[External] : Re: premain: Possible solutions to use runtime G1 region grain size in AOT code (JDK-8335440)

Vladimir Kozlov vladimir.kozlov at oracle.com
Wed Jul 31 20:06:41 UTC 2024


Very nice. I like it.

Thanks,
Vladimir K

On 7/31/24 8:23 AM, Andrew Dinn wrote:
> I now have a fourth solution to the region resizing problem which I think is probably the nicest looking one so far:
> 
> 
> https://urldefense.com/v3/__https://github.com/adinn/leyden/compare/premain...adinn:leyden:JDK-8335440-load-via-codecache?expand=1__;!!ACWV5N9M2RV99hQ!JI8n2MMyF844NBqR63MhWXggKzPCoouZ8pcwgasAa94iYPRzpcD7af-zSicg5Wm0nv9ZyaF1CpaC74Mqn3g$
> Opinions welcome!
> 
> This version relies on a code cache AOT data area, generated into the initial stubs blob, which stores runtime constants 
> that parameterize operation of AOT code. The AOT data area is initialized with the current runtime constants immediately 
> after universe init. AOT code loads the constants indirectly via the region base address rather than embedding them into 
> instructions. Non-AOT code can continue to use these constants as immediate values.
> 
> With this patch I have included the region grain size shift and the card table shift in the data area. So, this patch 
> ensures that AOT code loads both grain shift and card shift counts rather than using immediates. I tested it passing 
> -XX:GCCardSizeInBytes=128 -Xmx4M to a production run and it works fine.
> 
> The only address that needs relocating wit this patch is the AOT data area base. Note that it was useful using this to 
> implement loading of two AOT code parameters as it highlights a general problem that is not face with only one field.
> 
> I decide to register only the base address of the AOT data area with the code cache as a relocatable (external) address 
> because this is more robust than requiring registration of the address of every data field embedded in the AOT data 
> area. However, in order for the AOT cache to be able to relocate loads from the data area they need to be implemented by 
> installing the base address in a register and then adding the offset before executing the load.
> 
> This is fine for stub code where the generator can simply plant a load effective address (lea) of a pointer constant 
> into a register and then add in the offset. However, I know C2 Value optimizations will certainly coalesce a pointer 
> constant load followed by an add to an updated pointer constant load. I think this can also happen with C1 (it doesn't 
> at the moment because in the current C1 code the grain shift load -- at offset 0 -- happens inline, while the card shift 
> load -- at offset 4 -- only happens in a callout to stub code). I fixed this general problem by ensuring that the C1 and 
> C2 back ends detect pointer constants that lie anywhere in the data area address *range*. For (only) those cases the lea 
> is implemenetd by generating a base address load plus offset add.

## [Task requirements]
1. According to the message, which options were passed to the production run used for testing?
2. Repeat the message from "[External] : Re: premain: Possible" to "nice. I like it.", but switch "Very nice" to "Looks good".
These items have no connection to the message above.

Text and element pointing items
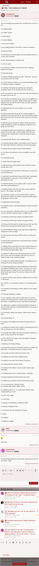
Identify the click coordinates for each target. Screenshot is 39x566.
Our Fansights (17, 496)
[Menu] (2, 2)
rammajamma (5, 10)
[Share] (33, 20)
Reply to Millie (34, 445)
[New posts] (33, 2)
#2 (35, 435)
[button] (3, 470)
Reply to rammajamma (32, 424)
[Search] (37, 2)
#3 (35, 456)
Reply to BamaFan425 (32, 463)
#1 (35, 20)
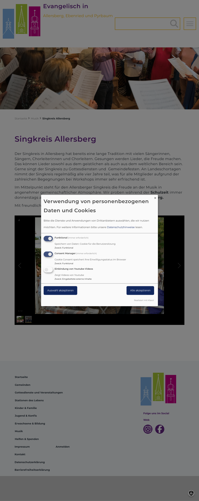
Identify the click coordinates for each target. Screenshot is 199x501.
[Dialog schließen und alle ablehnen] (155, 197)
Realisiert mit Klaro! (144, 300)
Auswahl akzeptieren (60, 290)
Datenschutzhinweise (121, 227)
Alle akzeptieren (140, 290)
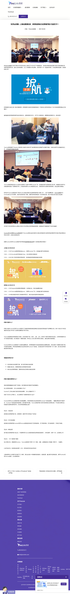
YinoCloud (19, 498)
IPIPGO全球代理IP (54, 569)
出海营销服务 (17, 7)
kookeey (63, 569)
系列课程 (19, 529)
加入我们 (19, 507)
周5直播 (19, 526)
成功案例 (19, 516)
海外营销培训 (20, 495)
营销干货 (19, 523)
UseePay (19, 577)
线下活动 (19, 535)
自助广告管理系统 (21, 492)
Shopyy (30, 569)
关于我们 (43, 7)
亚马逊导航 (38, 569)
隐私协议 (19, 541)
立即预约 (63, 584)
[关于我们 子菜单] (46, 7)
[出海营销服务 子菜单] (21, 7)
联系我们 (19, 510)
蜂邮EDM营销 (58, 569)
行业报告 (19, 532)
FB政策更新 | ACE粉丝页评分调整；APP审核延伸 (50, 474)
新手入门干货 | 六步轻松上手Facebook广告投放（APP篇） (19, 474)
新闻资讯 (19, 513)
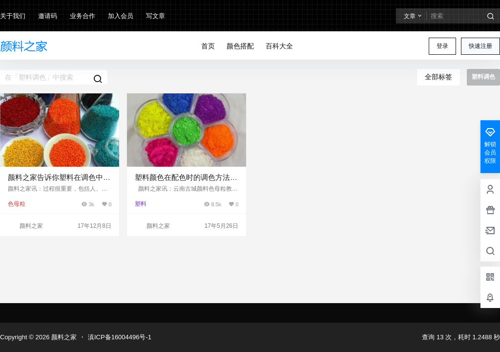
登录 (442, 46)
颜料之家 (63, 337)
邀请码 (47, 16)
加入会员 (120, 16)
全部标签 (438, 77)
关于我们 (12, 16)
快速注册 (480, 46)
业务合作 (82, 16)
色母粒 (16, 203)
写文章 (155, 16)
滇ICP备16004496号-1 (119, 337)
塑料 (140, 203)
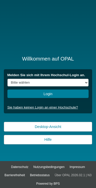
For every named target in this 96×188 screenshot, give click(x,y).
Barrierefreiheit (15, 175)
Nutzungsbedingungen (49, 167)
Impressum (77, 167)
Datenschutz (19, 167)
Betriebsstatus (40, 175)
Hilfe (47, 139)
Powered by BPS (48, 183)
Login (48, 94)
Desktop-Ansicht (48, 127)
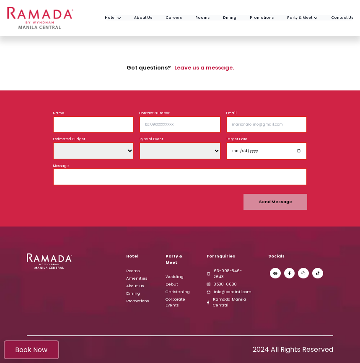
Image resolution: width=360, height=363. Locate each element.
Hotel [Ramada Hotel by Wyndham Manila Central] (132, 256)
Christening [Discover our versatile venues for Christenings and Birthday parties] (178, 291)
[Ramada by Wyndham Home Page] (113, 18)
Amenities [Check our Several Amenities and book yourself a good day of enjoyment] (136, 278)
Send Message (275, 201)
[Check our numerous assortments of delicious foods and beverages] (229, 18)
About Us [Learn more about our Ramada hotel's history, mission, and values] (135, 285)
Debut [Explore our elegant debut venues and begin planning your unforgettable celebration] (172, 284)
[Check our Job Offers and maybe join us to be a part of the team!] (174, 18)
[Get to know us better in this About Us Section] (143, 18)
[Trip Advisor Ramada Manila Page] (275, 273)
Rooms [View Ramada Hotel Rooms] (133, 270)
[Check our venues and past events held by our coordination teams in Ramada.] (302, 18)
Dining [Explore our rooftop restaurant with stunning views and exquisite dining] (133, 293)
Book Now (31, 350)
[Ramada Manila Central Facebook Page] (289, 273)
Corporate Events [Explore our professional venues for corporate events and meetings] (175, 302)
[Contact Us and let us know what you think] (342, 18)
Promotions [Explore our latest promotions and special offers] (137, 301)
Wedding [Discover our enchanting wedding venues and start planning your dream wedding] (175, 276)
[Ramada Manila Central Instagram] (303, 273)
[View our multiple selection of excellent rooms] (202, 18)
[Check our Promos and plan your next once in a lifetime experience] (262, 18)
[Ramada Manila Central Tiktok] (318, 273)
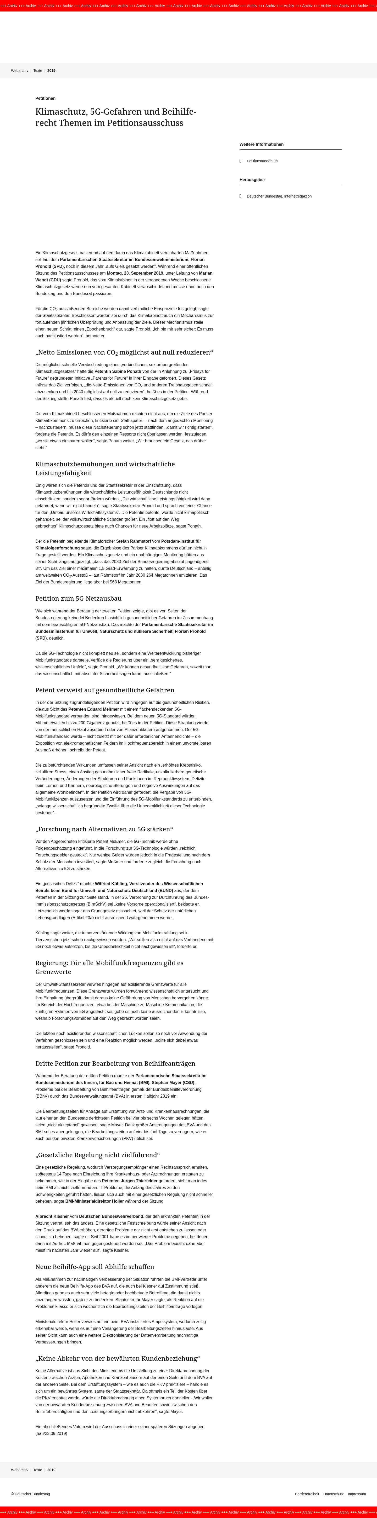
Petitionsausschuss (262, 161)
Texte (38, 70)
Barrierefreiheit (307, 1494)
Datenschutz (333, 1494)
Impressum (357, 1494)
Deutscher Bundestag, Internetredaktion (279, 196)
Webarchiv (19, 70)
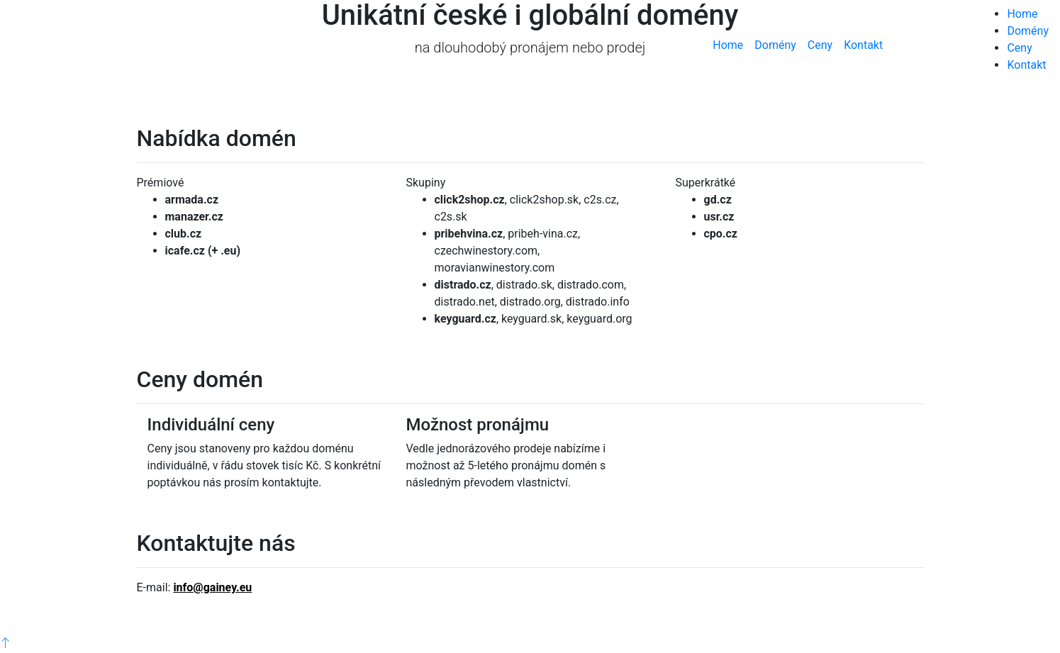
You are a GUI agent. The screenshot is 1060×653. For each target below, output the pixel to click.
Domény (775, 45)
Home (728, 45)
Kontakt (863, 45)
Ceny (820, 45)
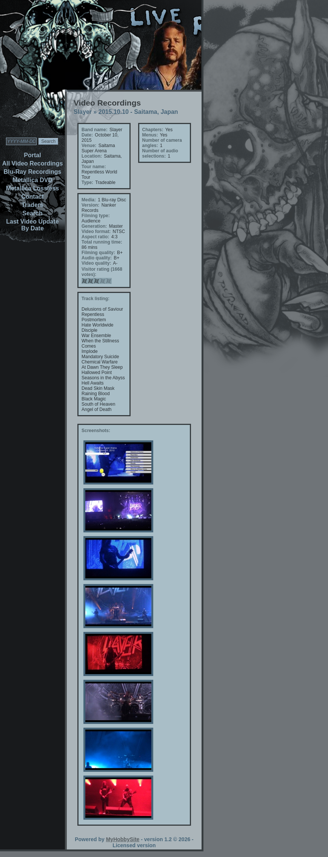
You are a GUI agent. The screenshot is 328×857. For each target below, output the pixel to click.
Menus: (150, 135)
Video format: (96, 231)
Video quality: (96, 263)
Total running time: (102, 242)
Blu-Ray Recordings (33, 172)
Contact (32, 196)
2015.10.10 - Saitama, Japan (138, 112)
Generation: (94, 226)
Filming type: (96, 215)
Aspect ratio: (95, 236)
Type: (87, 182)
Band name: (95, 129)
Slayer (83, 112)
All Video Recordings (32, 163)
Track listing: (95, 298)
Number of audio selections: (160, 153)
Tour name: (94, 166)
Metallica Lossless (32, 188)
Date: (87, 135)
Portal (32, 155)
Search (32, 213)
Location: (92, 156)
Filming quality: (98, 252)
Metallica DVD (32, 180)
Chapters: (152, 129)
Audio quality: (97, 258)
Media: (89, 199)
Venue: (89, 145)
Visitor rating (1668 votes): (102, 272)
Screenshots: (96, 430)
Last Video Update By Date (32, 224)
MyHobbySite (123, 839)
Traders (32, 205)
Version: (90, 205)
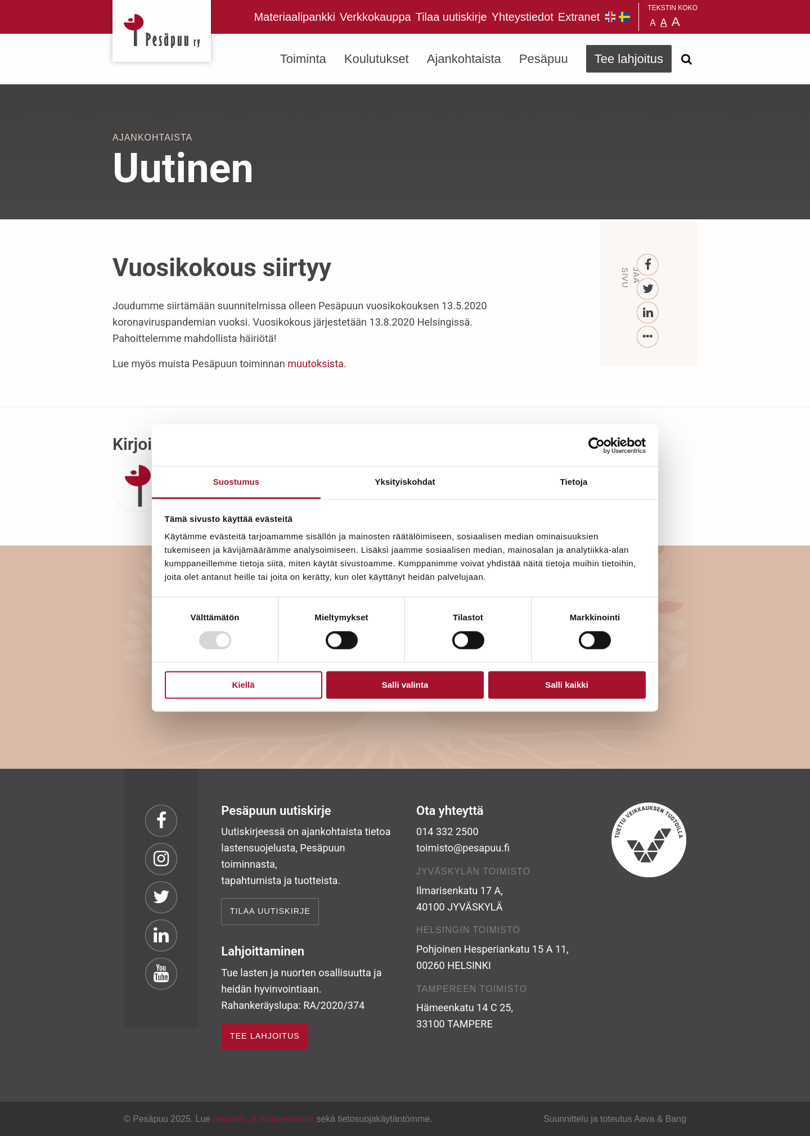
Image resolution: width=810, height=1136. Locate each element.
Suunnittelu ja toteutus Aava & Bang (614, 1119)
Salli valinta (405, 684)
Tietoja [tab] (574, 481)
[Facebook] (648, 265)
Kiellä (243, 684)
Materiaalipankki (294, 17)
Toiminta (303, 59)
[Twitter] (648, 289)
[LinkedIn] (648, 313)
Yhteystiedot (523, 17)
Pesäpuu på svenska (624, 16)
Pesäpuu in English (610, 16)
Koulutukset (376, 59)
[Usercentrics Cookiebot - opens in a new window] (596, 445)
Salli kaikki (566, 684)
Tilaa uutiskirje (451, 17)
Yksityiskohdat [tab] (405, 481)
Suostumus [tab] (236, 481)
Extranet (579, 17)
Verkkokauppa (375, 17)
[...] (648, 337)
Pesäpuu (161, 31)
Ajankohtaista (464, 59)
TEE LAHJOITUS (265, 1035)
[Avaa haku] (686, 59)
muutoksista (315, 363)
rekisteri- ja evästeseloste (263, 1119)
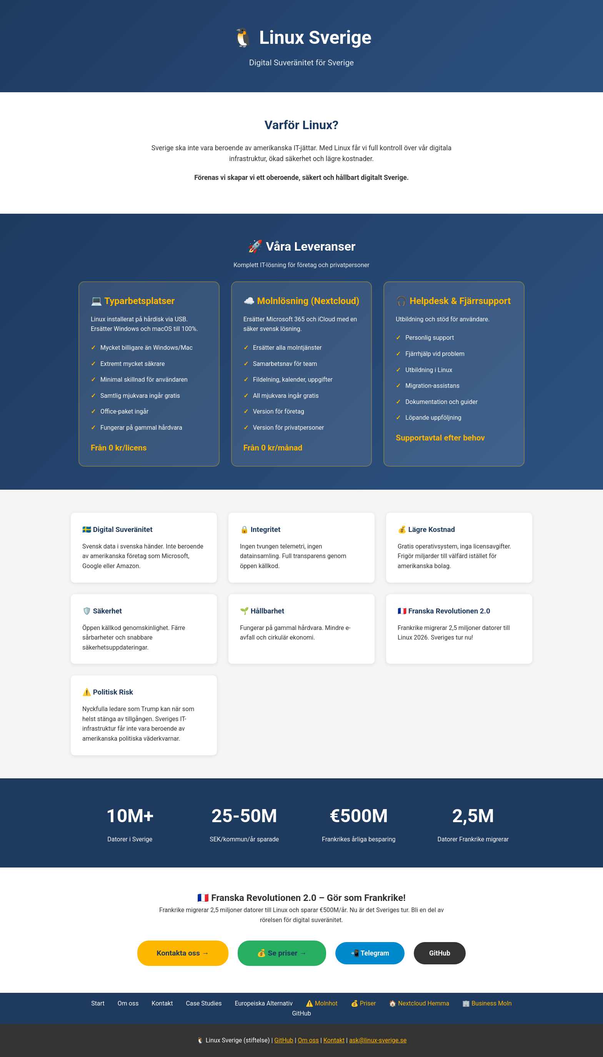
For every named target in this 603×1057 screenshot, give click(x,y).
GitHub (439, 953)
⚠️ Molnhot (322, 1003)
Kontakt (162, 1003)
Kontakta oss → (183, 953)
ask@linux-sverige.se (377, 1040)
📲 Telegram (370, 953)
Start (97, 1003)
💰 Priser (363, 1003)
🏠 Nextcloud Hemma (419, 1003)
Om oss (128, 1003)
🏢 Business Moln (487, 1003)
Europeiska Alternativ (263, 1003)
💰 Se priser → (282, 953)
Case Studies (204, 1003)
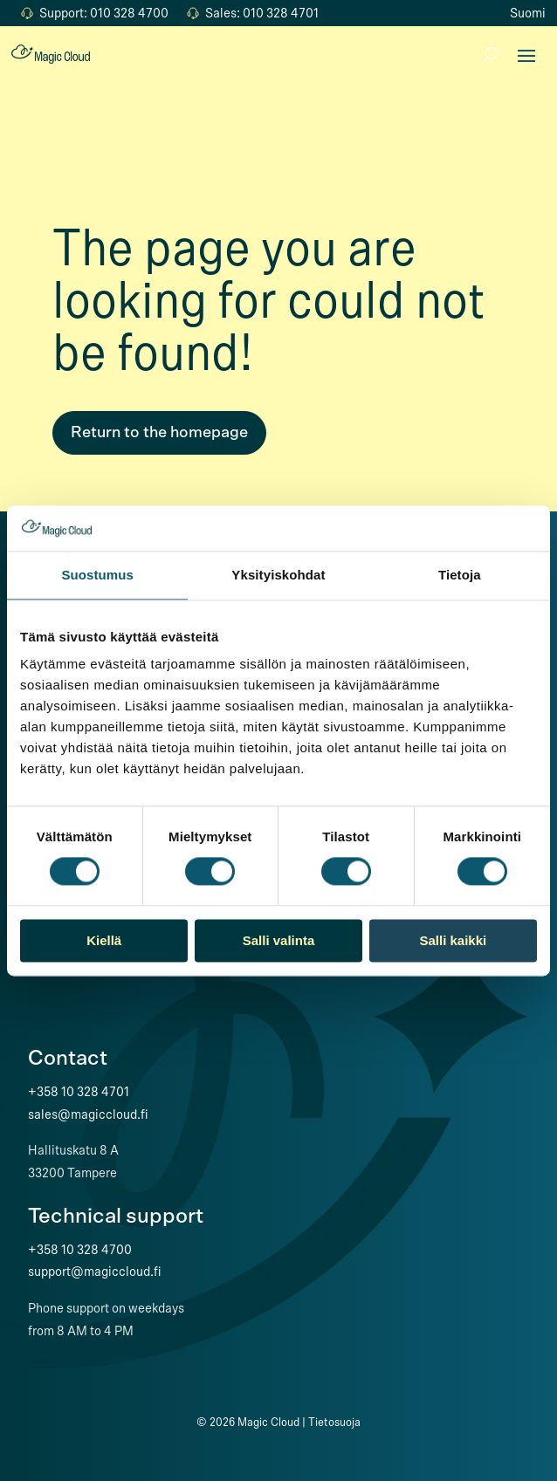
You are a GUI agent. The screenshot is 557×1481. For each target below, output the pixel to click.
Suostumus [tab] (97, 574)
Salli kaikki (452, 940)
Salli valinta (279, 940)
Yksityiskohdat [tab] (278, 574)
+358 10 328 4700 (80, 1250)
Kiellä (103, 940)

## [Worked answers]
1. -XX:GCCardSizeInBytes=128 -Xmx4M

2.
[External] : Re: premain: Possible solutions to use runtime G1 region grain size in AOT code (JDK-8335440)

Vladimir Kozlov vladimir.kozlov at oracle.com
Wed Jul 31 20:06:41 UTC 2024


Looks good. I like it.